Sara Gallardo Drago Mitre (23 December 1931 – 14 June 1988) was an influential[1] Argentine author, noted, among other things, for her magical realism.


Gallardo was born in Buenos Aires to an upper class family with extensive agricultural property. She became an astute observer and critic of the Argentine aristocracy, much along the lines of Charlotte Brontë.[1][2] She was Bartolomé Mitre's great-great-granddaughter.

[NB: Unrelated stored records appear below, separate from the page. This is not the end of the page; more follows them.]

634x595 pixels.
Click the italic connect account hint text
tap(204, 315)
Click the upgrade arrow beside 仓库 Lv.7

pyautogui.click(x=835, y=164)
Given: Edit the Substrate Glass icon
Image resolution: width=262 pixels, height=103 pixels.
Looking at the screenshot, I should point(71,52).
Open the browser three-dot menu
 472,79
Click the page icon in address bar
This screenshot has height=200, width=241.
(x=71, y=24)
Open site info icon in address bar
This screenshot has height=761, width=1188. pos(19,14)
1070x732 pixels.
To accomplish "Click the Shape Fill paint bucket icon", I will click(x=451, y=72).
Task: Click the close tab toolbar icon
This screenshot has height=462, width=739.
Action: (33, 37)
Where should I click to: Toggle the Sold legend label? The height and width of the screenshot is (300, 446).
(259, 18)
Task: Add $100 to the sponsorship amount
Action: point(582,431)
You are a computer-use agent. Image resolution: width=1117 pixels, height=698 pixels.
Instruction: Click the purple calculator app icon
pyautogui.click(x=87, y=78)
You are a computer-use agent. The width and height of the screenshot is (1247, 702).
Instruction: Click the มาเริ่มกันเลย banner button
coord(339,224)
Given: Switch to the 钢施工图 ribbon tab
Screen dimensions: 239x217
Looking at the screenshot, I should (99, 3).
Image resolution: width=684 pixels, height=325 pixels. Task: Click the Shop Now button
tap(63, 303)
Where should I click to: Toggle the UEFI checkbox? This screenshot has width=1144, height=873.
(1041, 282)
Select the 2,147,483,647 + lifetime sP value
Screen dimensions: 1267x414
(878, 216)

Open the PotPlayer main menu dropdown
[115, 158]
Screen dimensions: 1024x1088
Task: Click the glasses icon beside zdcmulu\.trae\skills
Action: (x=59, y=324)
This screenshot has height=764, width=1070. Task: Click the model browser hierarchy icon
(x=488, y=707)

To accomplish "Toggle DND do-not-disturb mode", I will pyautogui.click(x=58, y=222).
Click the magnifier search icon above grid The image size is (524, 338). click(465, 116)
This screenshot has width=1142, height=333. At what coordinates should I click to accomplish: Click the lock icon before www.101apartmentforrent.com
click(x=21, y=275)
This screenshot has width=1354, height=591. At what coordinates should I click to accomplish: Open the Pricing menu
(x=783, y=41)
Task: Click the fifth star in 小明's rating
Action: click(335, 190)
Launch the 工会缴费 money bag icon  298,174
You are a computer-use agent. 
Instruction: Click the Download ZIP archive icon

She was married twice, first to Luis Pico Estrada and then to H. A. Murena. Gallardo began publishing in 1958. In addition to her numerous newspaper columns and essays, she published five novels, a collection of short stories, several children’s books, and a number of travelogues. She contributed to the magazines Primera Plana, Panorama and Confirmado among others.[3] She is quoted as often saying, "Writing is an absurd and heroic activity."[4]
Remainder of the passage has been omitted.